◆ WHAT THE TASK ASKS ◆
Transcribed word for word, the lines below from the one with "Where should I" through the last line of the records form the answer; no picture is to be included.
Top of RECORD SET
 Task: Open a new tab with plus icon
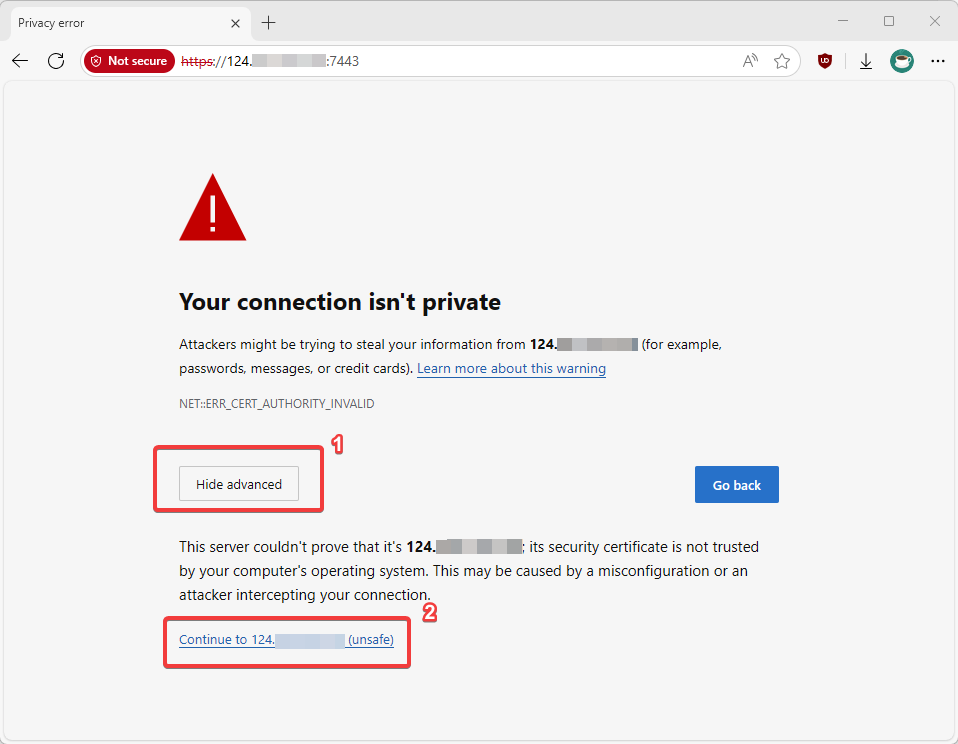pos(268,23)
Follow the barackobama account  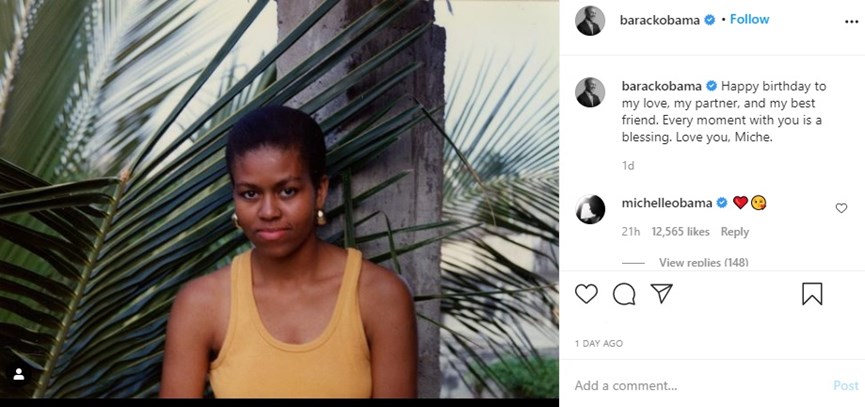click(749, 19)
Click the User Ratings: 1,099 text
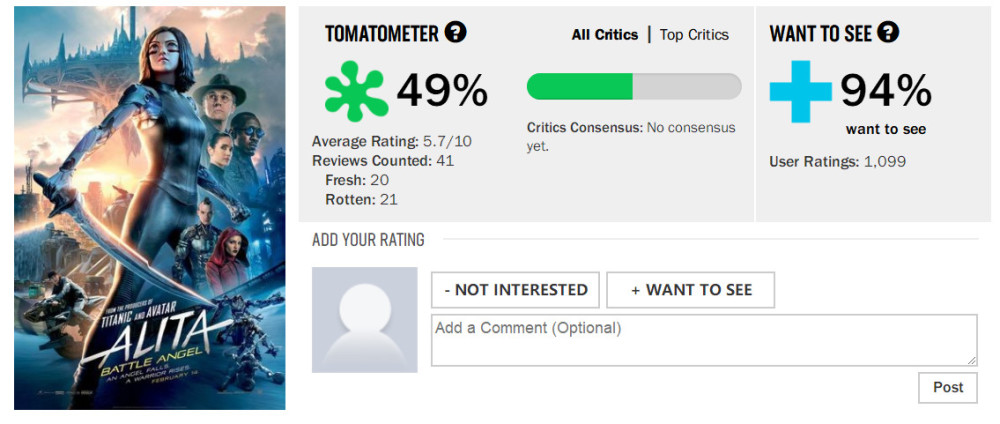The image size is (1000, 424). pos(837,161)
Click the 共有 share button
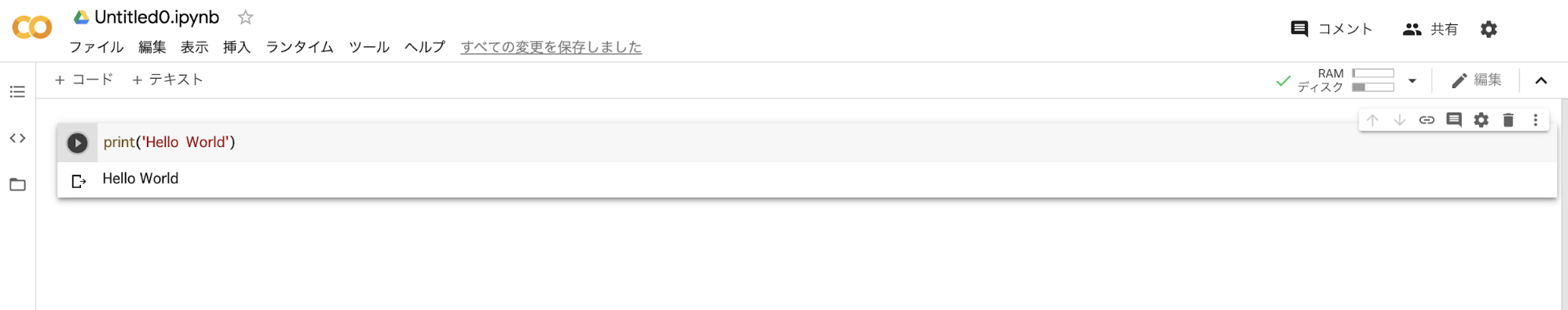 tap(1430, 29)
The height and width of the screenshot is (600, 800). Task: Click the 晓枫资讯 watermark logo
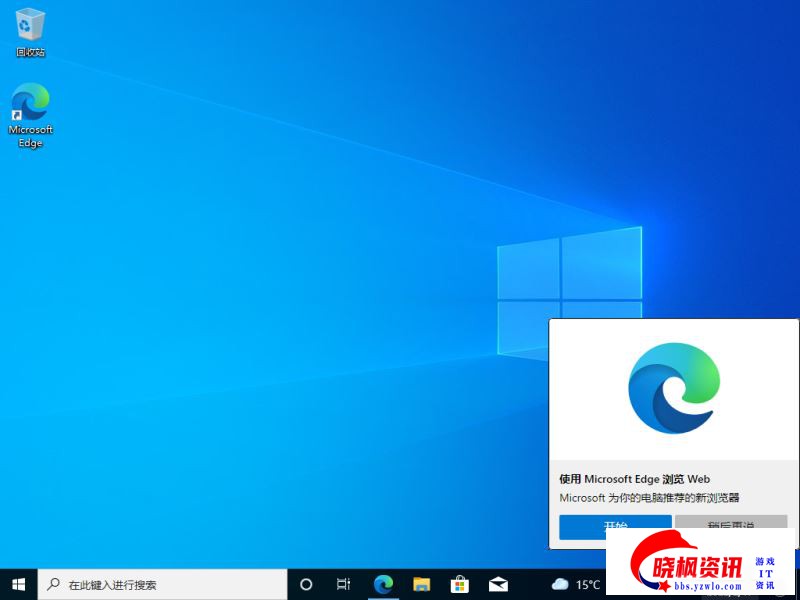(x=700, y=572)
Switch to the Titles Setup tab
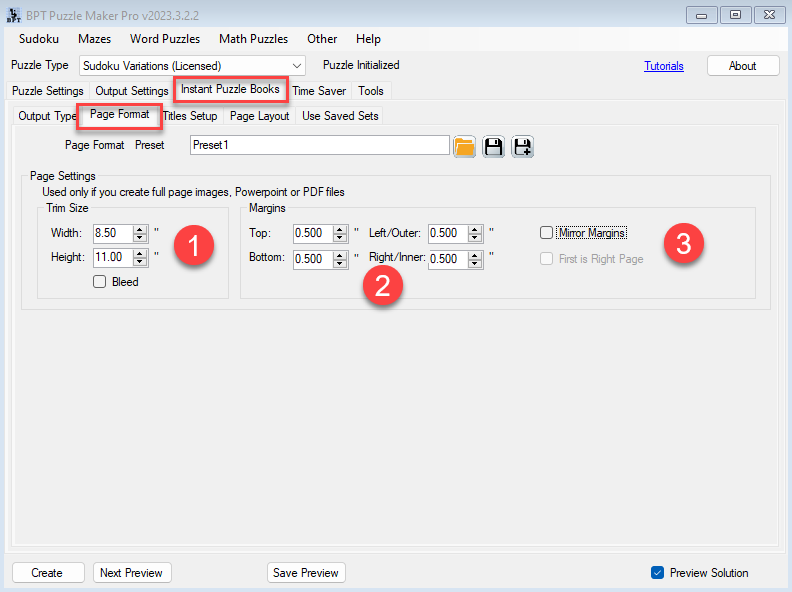This screenshot has width=792, height=592. [x=190, y=116]
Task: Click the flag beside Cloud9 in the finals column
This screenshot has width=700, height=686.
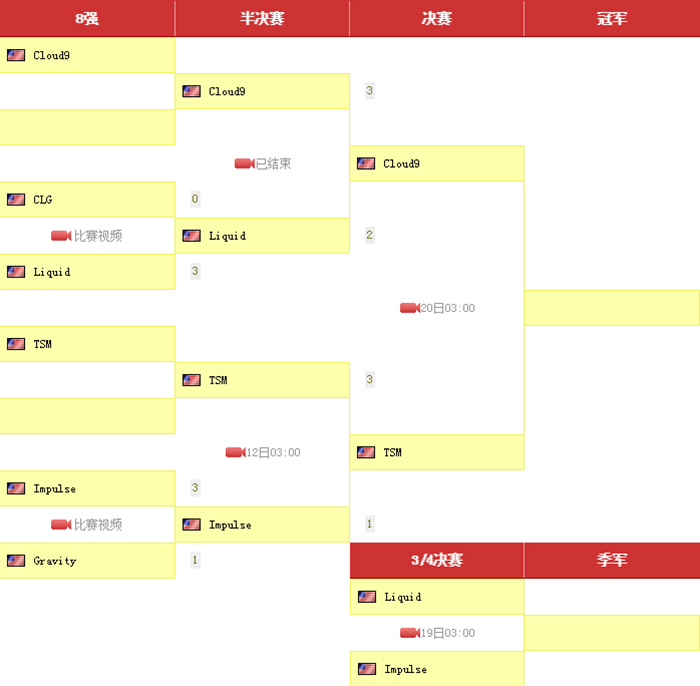Action: click(366, 164)
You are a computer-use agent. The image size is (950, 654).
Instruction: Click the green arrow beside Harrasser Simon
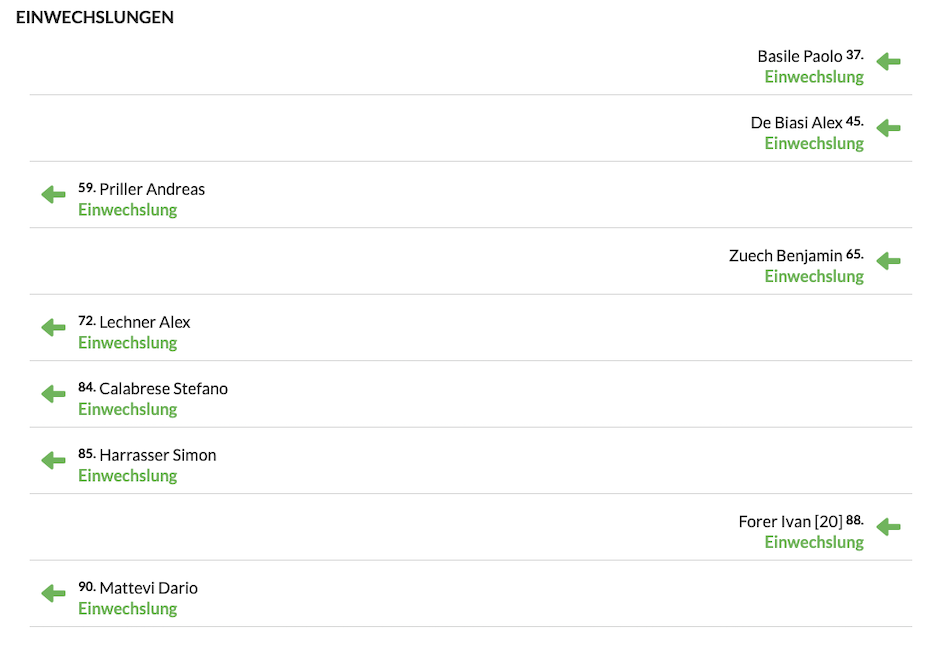53,460
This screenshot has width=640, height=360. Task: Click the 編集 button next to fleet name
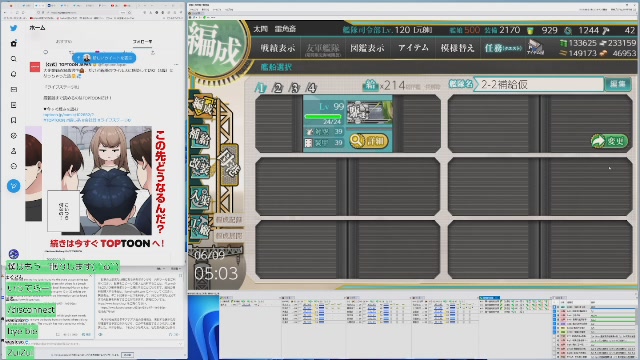point(617,84)
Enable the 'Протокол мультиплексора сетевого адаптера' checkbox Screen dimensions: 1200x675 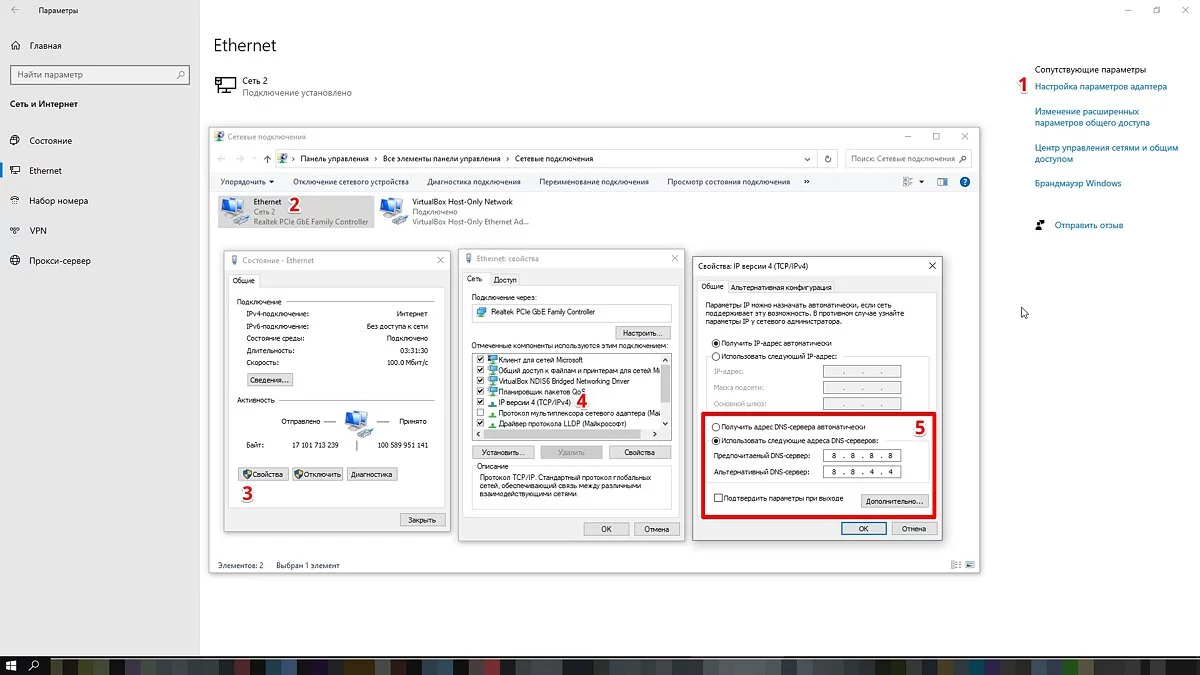point(481,412)
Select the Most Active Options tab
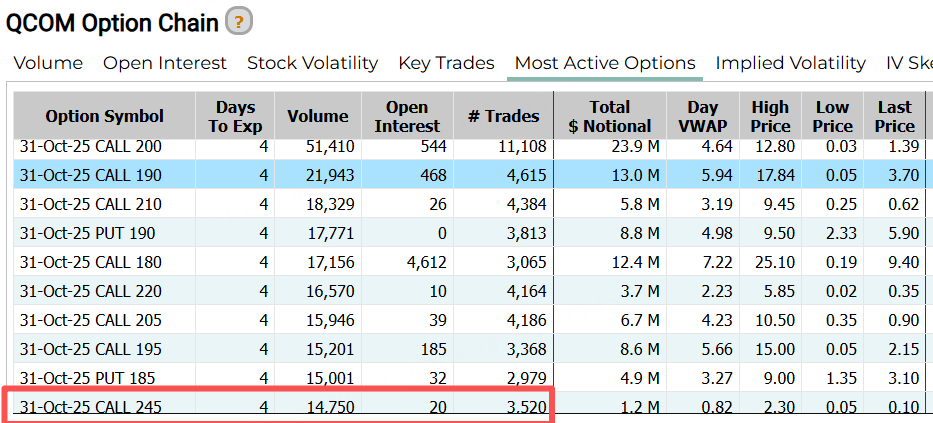933x423 pixels. pos(604,63)
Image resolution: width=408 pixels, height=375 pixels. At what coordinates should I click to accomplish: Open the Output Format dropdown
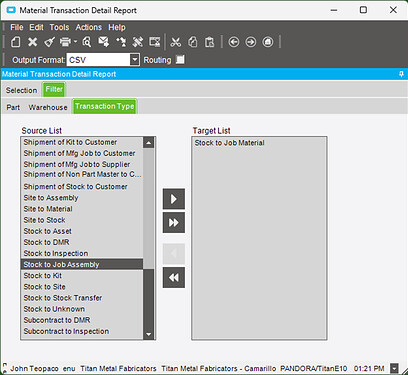coord(134,60)
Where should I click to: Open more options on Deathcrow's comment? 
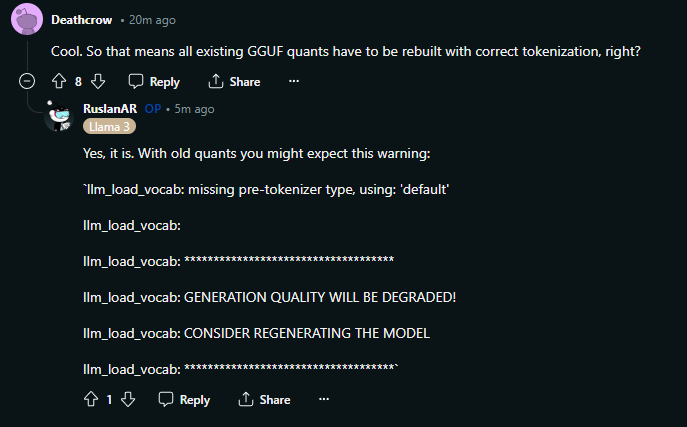coord(294,81)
Bottom of RECORD SET
◆ EXERCISE SOLUTION ◆
Where should I click to: Open more options on Deathcrow's comment? 
coord(294,81)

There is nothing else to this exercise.